In New York, there are four grounds for divorce which are based upon the fault of one party. These are: cruel and inhuman treatment, adultery, abandonment for one or more years, or imprisonment for three or more years. You may also apply for a “no fault” divorce, for which the grounds are: living under a separation agreement or court decree for more than one year. Either way, an attorney will be helpful in helping you determine your separation agreement or divorce agreement.

In New York, you file for divorce in Supreme Court, not in Family Court. You are required to file for divorce in the county in which you currently live or the county in which your spouse currently lives.

Even if your spouse does not agree to the divorce, you can still get divorced. It is, however, required that the defendant (the party who does not initiate the divorce) be personally served with divorce papers according to New York State law. Thus, you must know where your spouse is located so that you can have the divorce papers hand-delivered to him or her. Once they receive the papers, you are able to proceed with the divorce whether or not your spouse consents to it.

You must know where your spouse is living so they can be served with the Summons and Verified Complaint for Divorce. If you cannot locate your spouse on your own, you may have to hire a private investigator. Working with an experienced divorce attorney would be incredibly beneficial in this situation.

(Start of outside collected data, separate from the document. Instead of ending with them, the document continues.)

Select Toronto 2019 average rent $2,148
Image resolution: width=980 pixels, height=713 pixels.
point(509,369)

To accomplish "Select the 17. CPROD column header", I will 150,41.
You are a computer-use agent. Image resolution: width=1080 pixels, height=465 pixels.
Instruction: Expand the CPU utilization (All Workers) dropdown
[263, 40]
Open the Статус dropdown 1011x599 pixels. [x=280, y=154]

Once you locate your spouse (now the defendant), and serve them with the Summons and Complaint, you must wait for them to respond to the papers and retain an attorney (if they choose to do so). If they fail to respond within a given amount of time, you and your lawyer may file for a default judgment. This means that your divorce would be automatically granted since the defendant failed to respond.

For more information on what to do in this situation, contact an attorney from Brian D. Perskin & Associates P.C. to discuss your case.

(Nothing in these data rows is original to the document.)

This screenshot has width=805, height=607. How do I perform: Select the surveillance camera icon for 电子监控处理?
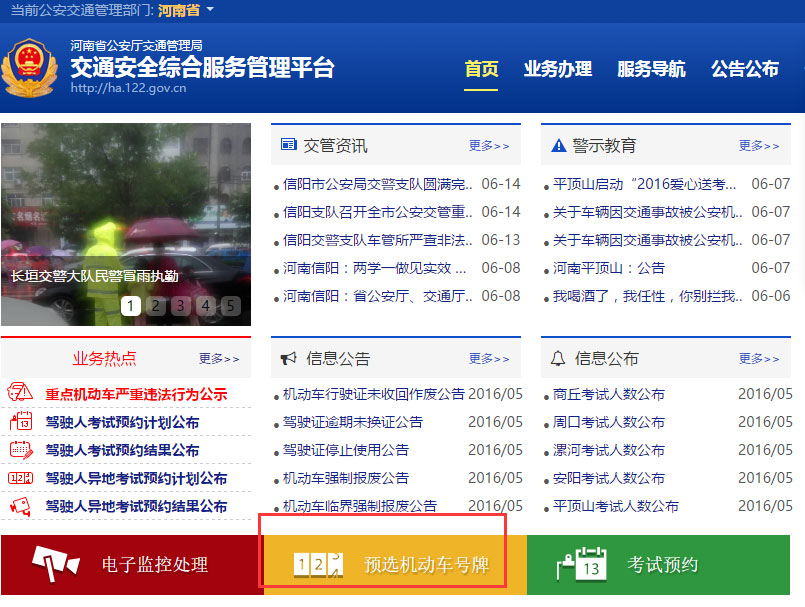pos(55,563)
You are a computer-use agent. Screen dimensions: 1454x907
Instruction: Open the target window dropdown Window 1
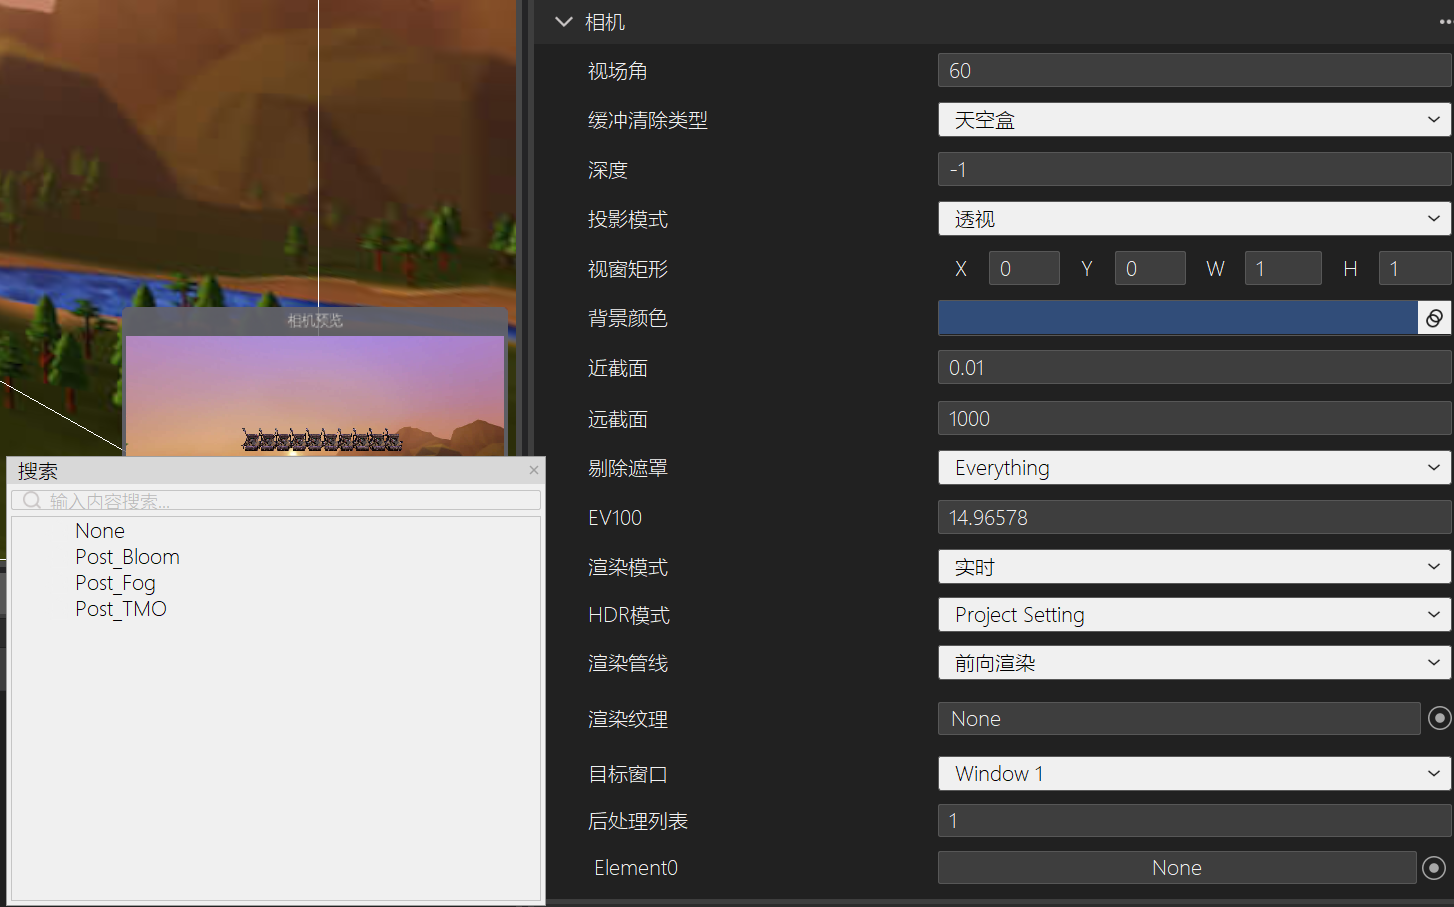1194,774
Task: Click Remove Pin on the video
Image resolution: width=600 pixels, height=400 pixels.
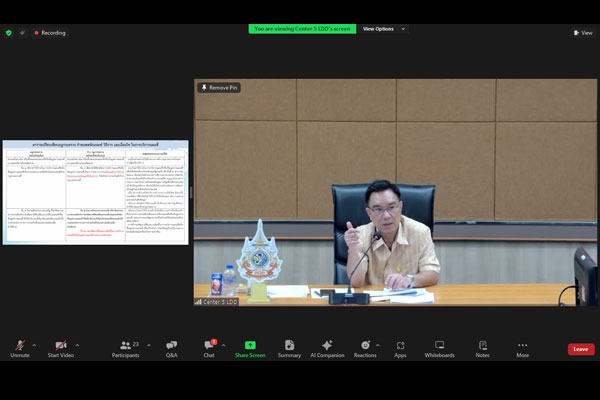Action: (x=219, y=88)
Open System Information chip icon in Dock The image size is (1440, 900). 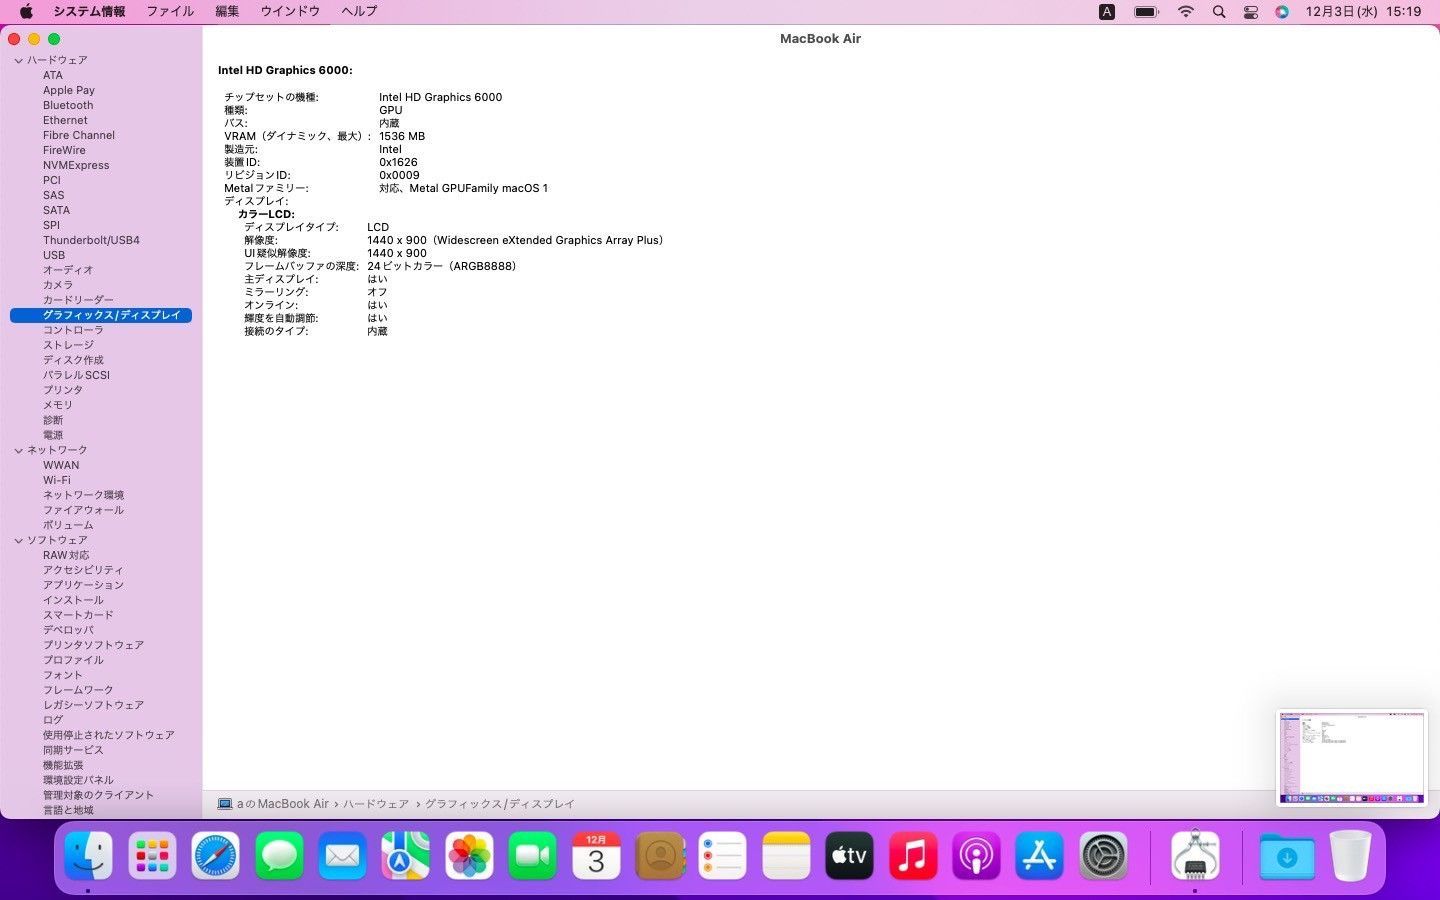1195,856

A divorce is uncontested if both parties to the divorce want to get divorced and agree about what will happen with their children, finances, and property after they dissolve their marriage. A divorce is contested if either one spouse does not want to get divorced, if the parties disagree about the reasons for the divorce, and/or if they disagree over what will happen with their children, finances, or property after the divorce. Contested divorces generally take more time and require more visits to Supreme Court. In contested divorces, there is even more need for each party to retain a lawyer.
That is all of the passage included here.